Instantly, I knew what He meant. So, in January of 2018, I picked up the manuscript for In Black and White and resumed writing the story.
I spent weeks researching racism, and racism in the 50s, in particular. What I learned broke my heart. What I learned fueled my already passionate desire to write this book.
What I learned confirmed that In Black and White is a story for this time—and for all time. For prejudice is still alive and well. Not only regarding skin color, but also regarding ethnicity. We all see that anti-Semitism is on the rise and many people groups are still cruelly marginalized.
The writing of the story did not go easily.
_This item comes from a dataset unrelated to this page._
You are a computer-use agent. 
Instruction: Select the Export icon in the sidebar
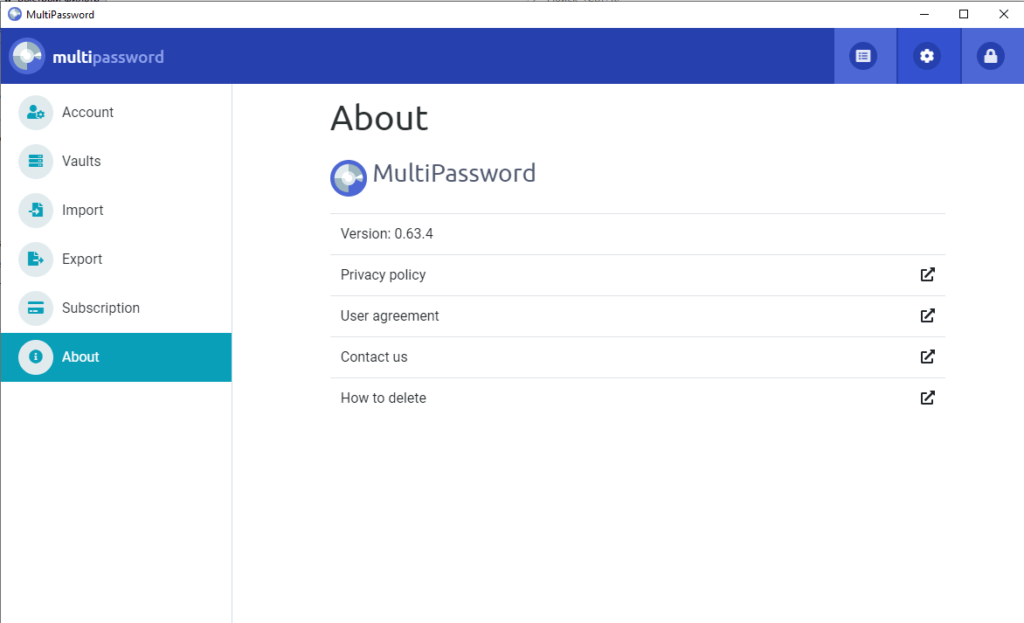tap(35, 259)
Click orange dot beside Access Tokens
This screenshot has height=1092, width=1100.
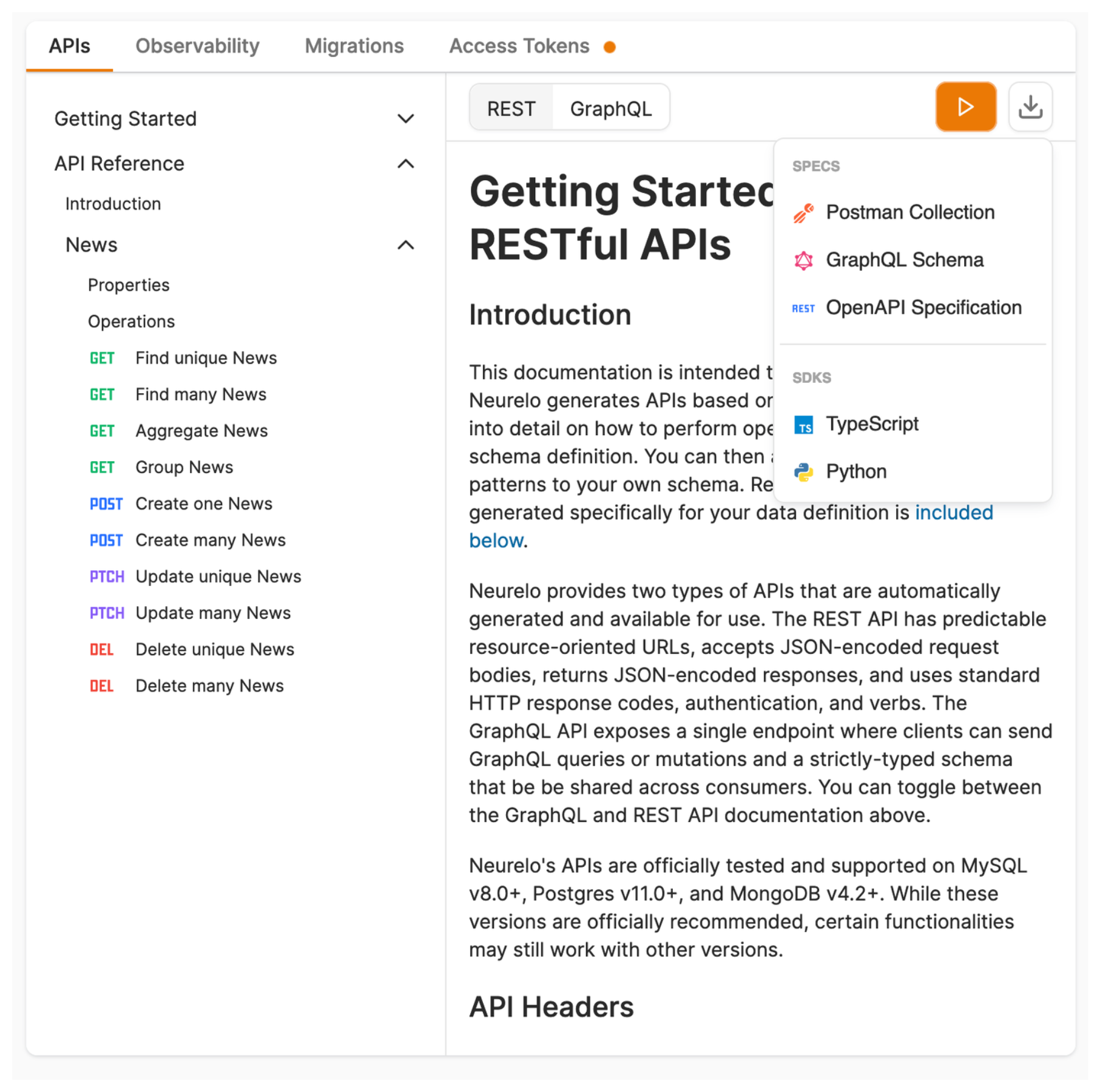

In fact, I wrote the book once and then, after a year of writing, I discarded what I'd written and started over again. The reason? The first book was not the story of God's heart. The second one was. It took writing the first book to discover that truth.
But the fact that I was now writing the book of God's heart did not make the writing any easier. In fact, it made it more difficult. Satan was not about to allow this book to be written without a fight.
Or more than one.
Obstacle after obstacle pounded me. Health challenges. Family challenges. Computer challenges. They came, one after another, with no respite in between.
But I persisted.
And in the end, victory came as well—as I knew it would because God was behind this book.
In Black and White is, indeed, a book of God's heart. It is also a book of my heart. And I fervently hope that, as you read it, it will become a book of your heart as well.